Single source repository produces help for multiple products 10+ with thousands of shared topics.
From what you describe I would look at Eclipse Help, its not simple to integrate into .NET or MFC applications, you basically have to do the help mapping to resolve the request to a URL then fire the URL to Eclipse Help wrapper or a browser.
Is the question how to generate your own help files, or what is the best help file format?
Personally, I find CHM to be excellent. One of the first things I do when setting up a machine is to download the PHP Manual in CHM format (http://www.php.net/download-docs.php) and add a hotkey to it in Crimson Editor. So when I press F1 it loads the CHM and performs a search for the word my cursor is on (great for quick function reference).
If you are doing "just extract and run", you are going to run in security issues. This is especially true if you are users are running Vista (or later). is there a reason why you wanted to avoid packaging your applications inside an installer? Using an installer would alleviate the "external source" problem. You would be able to use .chm files without any problems.
We use InstallAware to create our install packages.
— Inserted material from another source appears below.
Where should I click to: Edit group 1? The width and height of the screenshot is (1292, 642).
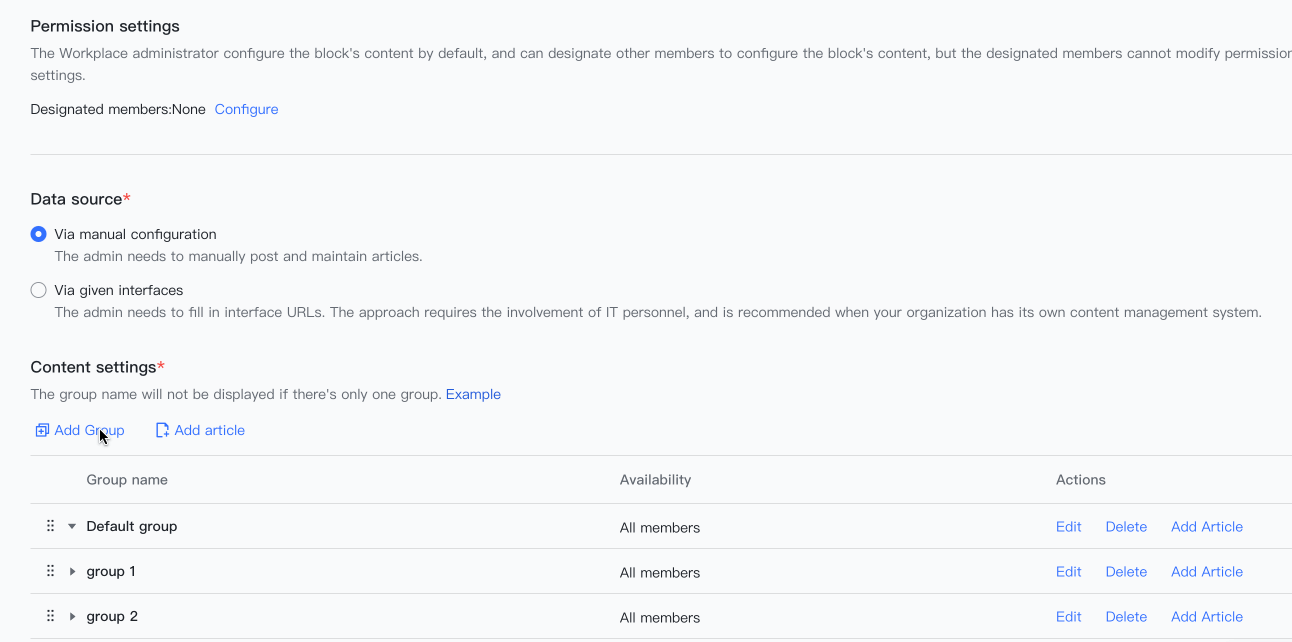click(1068, 570)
It's not cheap, but is very good. If cost is your concern, WIX is open source and pretty robust. WIX does have a learning curve, but it's easy to work with.
PDF has the disadvantage of requiring the Adobe Reader
I use Foxit Reader on Windows at home and at work. A lot smaller and very quick to open. Very handy when you are wondering what exactly a80000326.pdf is and why it is clogging up your documents folder.
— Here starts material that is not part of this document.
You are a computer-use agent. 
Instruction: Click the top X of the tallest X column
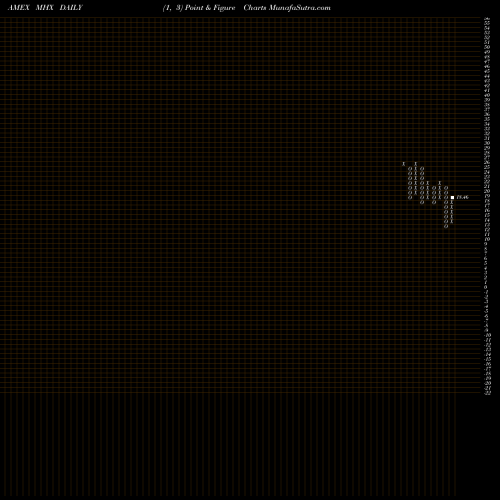(416, 164)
I think the solution we're going to end up going with for our application is hosting the help files ourselves. This gives us immediate access to the files and the ability to keep them up to date.
What I plan is to have the content loaded into a huge series of XML files, each one containing help for a specific item. This XML would contain links to other XML files. We would use XSLT to display the contents as necessary.
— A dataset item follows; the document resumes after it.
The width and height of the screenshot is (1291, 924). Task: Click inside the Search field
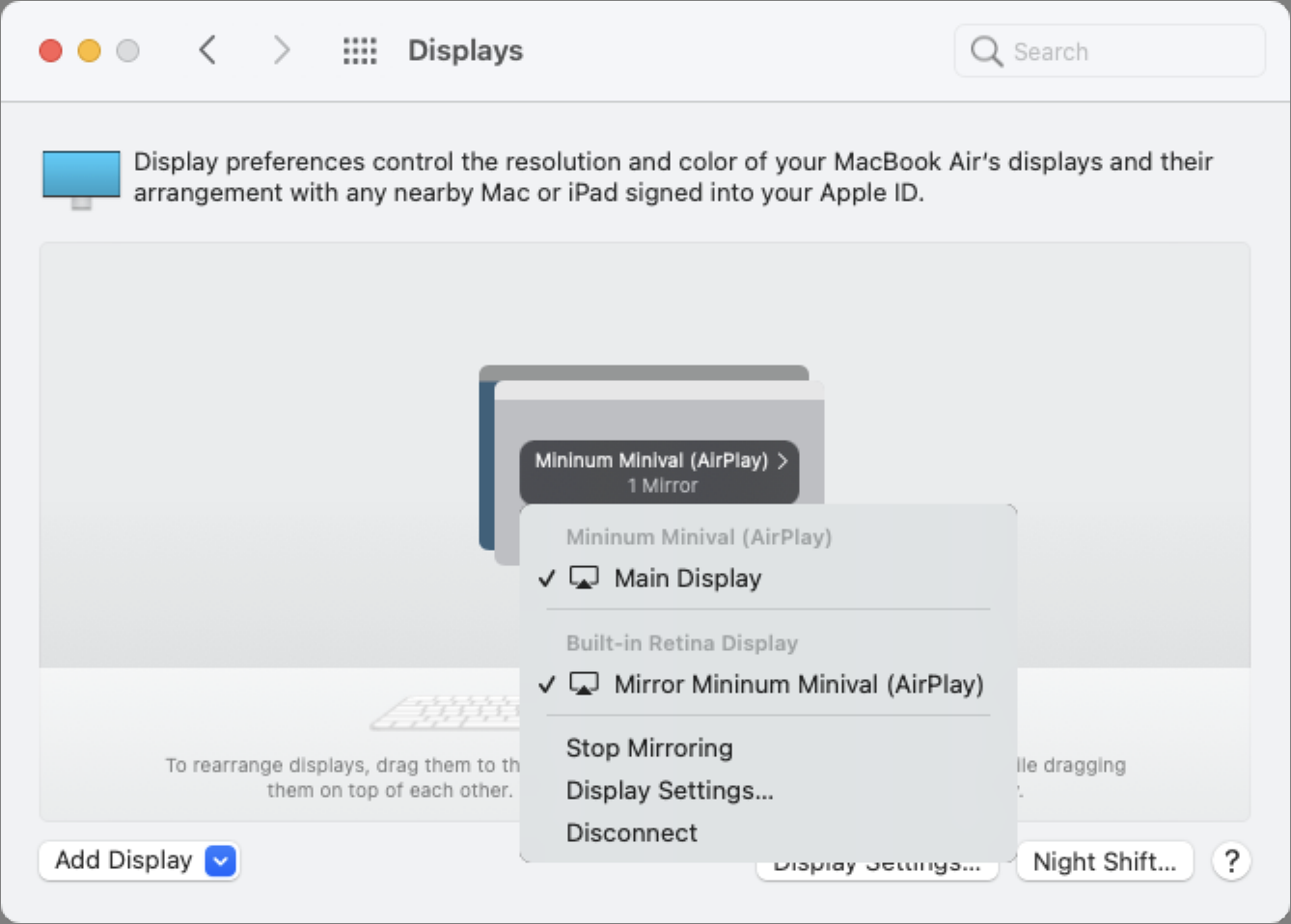coord(1110,51)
Depending on the licensing, we may build a client-specific XSLT file in order to tailor the look and feel to what they need. We may need to be able to only show help for particular versions of our product as well and that can be done by filtering out stuff in the XSLT.
I use a commercial package called AuthorIT that can generate a number of different formats, such as chm, html, pdf, word, windows help, xml, xhtml, and some others I have never heard of (does dita ring a bell?).
It is a content management system oriented towards the needs of technical documentation writers.
The advantage is that you can use and re-use the same content to build a set of guides, and then generate them in different formats.
So the bottom line relative to the question of choosing chm or html or whatever is that if you are using this you are not locked into a given format, but you can provide several among which the user can choose, and you can even add more formats as you go along, at no extra cost.
If you just have one guide to create it won't be worth your while, but if you have a documentation set to manage then it is the best to my knowledge. Their support is very helpful also.